Внимание! Бромид этидия - канцерогенное соединение; работать только в перчатках, избегать попадания на кожу и слизистые, при попадании на кожу или слизистые тщательно промыть соответствующий участок водой. Документация результатов проводится визуально при просмотре геля на УФ-трансиллюминаторе с длиной волны 254 - 360 нм и фотографировании гелей с использованием оранжевого светофильтра.

5. Учет результатов

Результат ПЦР-анализа учитывается по наличию или отсутствию на электрофореграмме специфических красно-оранжевых флюоресцирующих полос амплифицированной ДНК.

Положительный контрольный образец ДНК. Сигнал от положительного контроля виден как пять фрагментов следующих размеров: 1250 п.н. (ген 16S rRNA), 690 п.н. - (еае-ген), 480 п.н. - (stxII-ген), 400 п.н. - (rfb-ген), 330 п.н. - (stxI-ген) (рис. 1).

Отрицательный контрольный образец: в амплификате отрицательного контрольного образца не должно наблюдаться красно-оранжевых флюоресцирующих полос, соответствующих ампликонам положительного контроля. Наличие таких полос свидетельствует о контаминации используемого набора реагентов. В этом случае необходимо повторное исследование.

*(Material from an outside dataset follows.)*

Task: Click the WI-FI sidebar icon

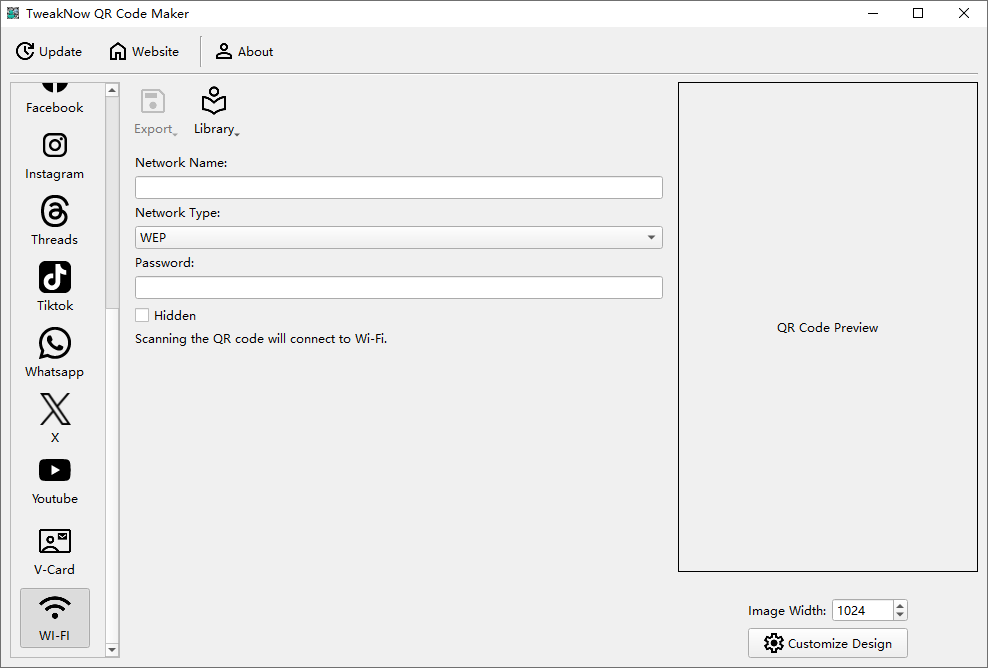Action: click(55, 617)
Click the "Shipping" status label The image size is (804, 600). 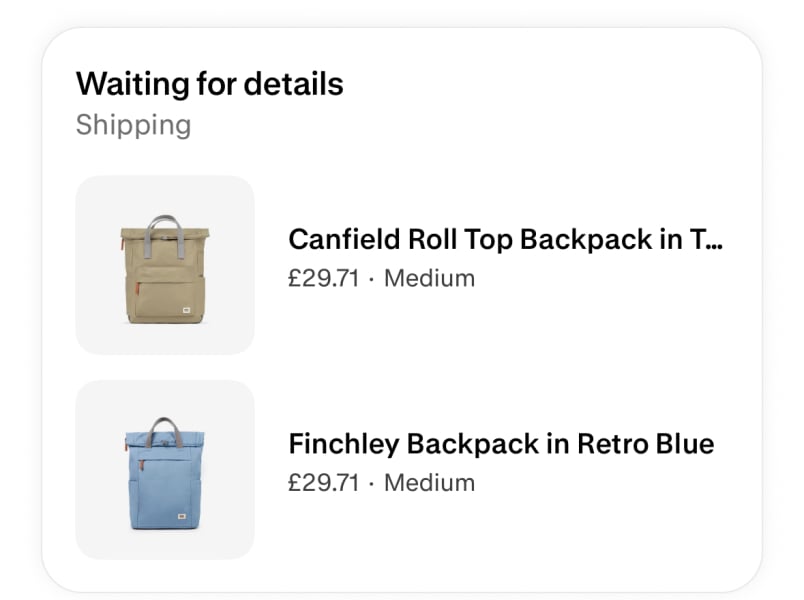click(x=133, y=125)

При проведении ПЦР белее 35 циклов возможно появление фрагмента 1250 п.н. гена 16S rRNA (следствие использования рекомбинантной Taq I-полимеразы).

Анализируемые образцы.

- при наличии в пробе анализируемого образца ДНК возбудителя геморрагического колита в геле должны наблюдаться четыре красно-оранжевые флюоресцирующие полосы специфических фрагментов ДНК размером 690 п.н. - (ген еае), 480 п.н. - (ген stx2), 400 п.н. - (ген rfb) и 330 п.н. - (ген stx1), а также флюоресцирующая полоса, соответствующая фрагменту 1250 п.н. гена 16S rRNA (внутренний контроль) (рис. 1);

- при отсутствии в пробе анализируемого образца ДНК шига-токсин содержащих E.coli серогруппы О157 и наличии ДНК бактерий других видов в геле должна наблюдаться только одна флюоресцирующая полоса, соответствующая фрагменту 1250 п.н. гена 16S rRNA (внутренний контроль);

- отсутствие флюоресцирующей полосы, соответствующей фрагменту 1250 п.н. гена 16S rRNA, говорит об ингибировании реакции и необходимости повторного исследования или об отсутствии в данной пробе какой-либо бактериальной ДНК.

6. Меры предосторожности

Организация работ на этапах приема, разбора и первичной обработки материала, подготовки проб и выделения нуклеиновых кислот, а также обеззараживания проб проводится в соответствии с требованиями СП 1.3.2322-08 "Безопасность работы с микроорганизмами III - IV групп патогенности и гельминтами". Работа на остальных этапах ПЦР-анализа проводится как с обеззараженным материалом.

7. Условия хранения и эксплуататации набора

Набор необходимо хранить при температуре 2 - 8°С в течение 6 месяцев.

Транспортирование: при температуре от 2°С до 8°С.